TEXT UNDER STUDY:
╔══
Amegilla is a large genus of bees in the tribe Anthophorini. Several species have blue metallic bands on the abdomen, and are referred to as "blue-banded bees" and "digger bees". One of their names in english, "digger bees" is given to them because they dig up a hole in dry ground and make it their nest.

The genus occurs all around the world but very few live above 45° North. Amegilla are associated with arid and subarid biomes, matorrals, steppes, sub-deserts and deserts.

All of Amegilla are solitary species. They are also very fast, agid flyers, and because of this, some taxa are close to imposible to catch.

Selected species
 Amegilla albiceps (Rayment, 1951)
 Amegilla bombiformis (Smith, 1854)
 Amegilla calens (Lepeletier, 1841)
 Amegilla canifrons (Smith, 1854)
 Amegilla confusa  (Smith, 1854)
 Amegilla dawsoni (Rayment, 1951)
 Amegilla quadrifasciata (Villers, 1789)
 Amegilla violacea (Lepeletier, 1841)
╚══
RECORDED DATA:
╔══
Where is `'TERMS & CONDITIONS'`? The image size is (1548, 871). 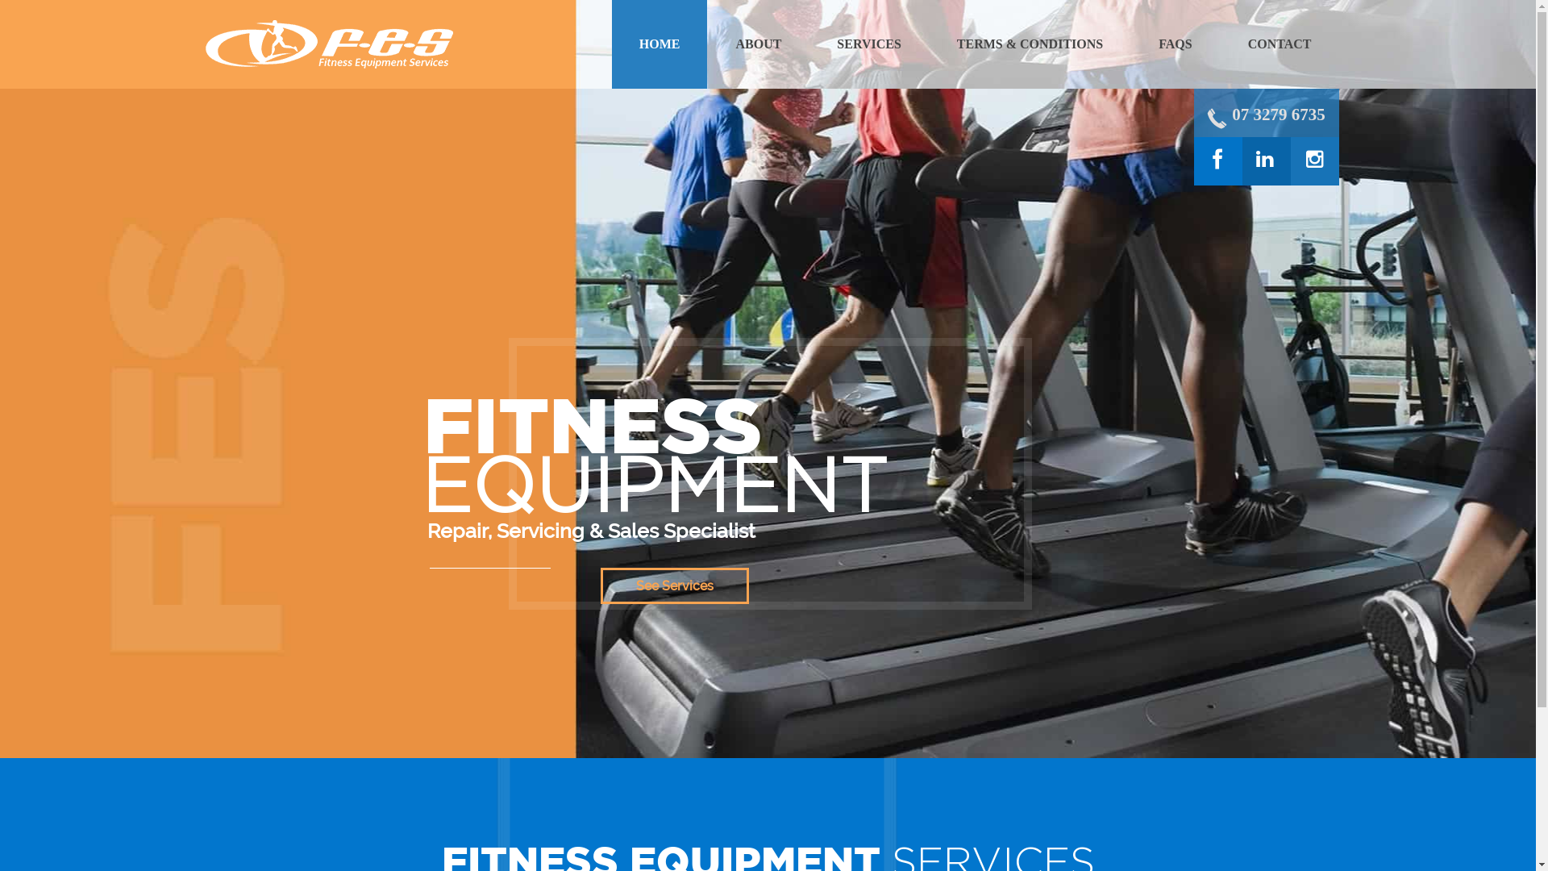 'TERMS & CONDITIONS' is located at coordinates (929, 43).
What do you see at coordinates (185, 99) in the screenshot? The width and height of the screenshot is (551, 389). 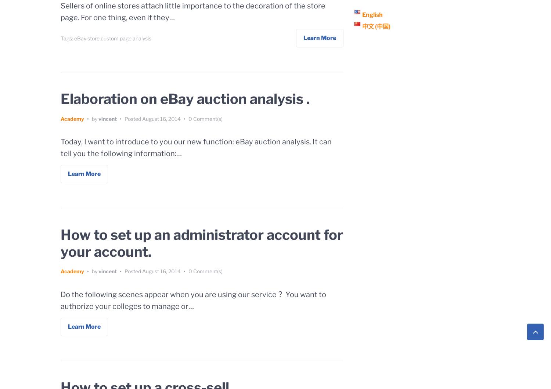 I see `'Elaboration on eBay auction analysis .'` at bounding box center [185, 99].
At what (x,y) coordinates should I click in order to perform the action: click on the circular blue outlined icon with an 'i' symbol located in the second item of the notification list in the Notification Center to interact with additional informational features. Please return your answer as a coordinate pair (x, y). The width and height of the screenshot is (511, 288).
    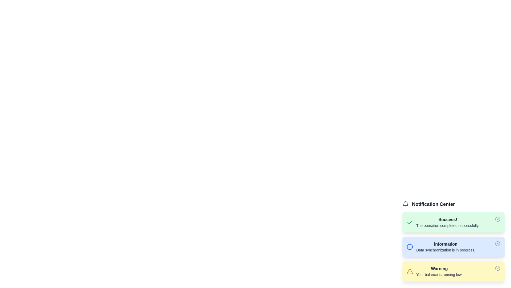
    Looking at the image, I should click on (410, 246).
╚══
PARTS OF THE EXERCISE:
A. Reproduce word for word the stretch of the Amegilla bee text from "Selected species" through "dawsoni (Rayment, 1951)".
B. Pick up the Amegilla bee text after its final line and keep writing it.
The data comes from a different source than the text on Amegilla bees.

OUTPUTS IN ORDER:
A.
Selected species
 Amegilla albiceps (Rayment, 1951)
 Amegilla bombiformis (Smith, 1854)
 Amegilla calens (Lepeletier, 1841)
 Amegilla canifrons (Smith, 1854)
 Amegilla confusa  (Smith, 1854)
 Amegilla dawsoni (Rayment, 1951)

B.
 Amegilla mucorea (Klug, 1845)
 Amegilla fallax (Smith, 1879)
 Amegilla subcoerulea (Lepeletier, 1841)
 Amegilla cingulata (Fabricius, 1775)
 Amegilla cingulifera (Cockerell, 1910)
 Amegilla comberi (Cockerell, 1911)
 Amegilla niveocincta (Smith, 1854)
 Amegilla asserta (Cockerell, 1926)
 Amegilla puttalama (Strand, 1913)
 Amegilla quadrifasciata (de Villers, 1789)
 Amegilla subinsularis (Strand) Cockerell, 1919
 Amegilla zonata (Linnaeus, 1758 )

See also
 Josephine Cardale, an Amegilla researcher

References

 Pierre Rasmont, Bees of Europe (2019)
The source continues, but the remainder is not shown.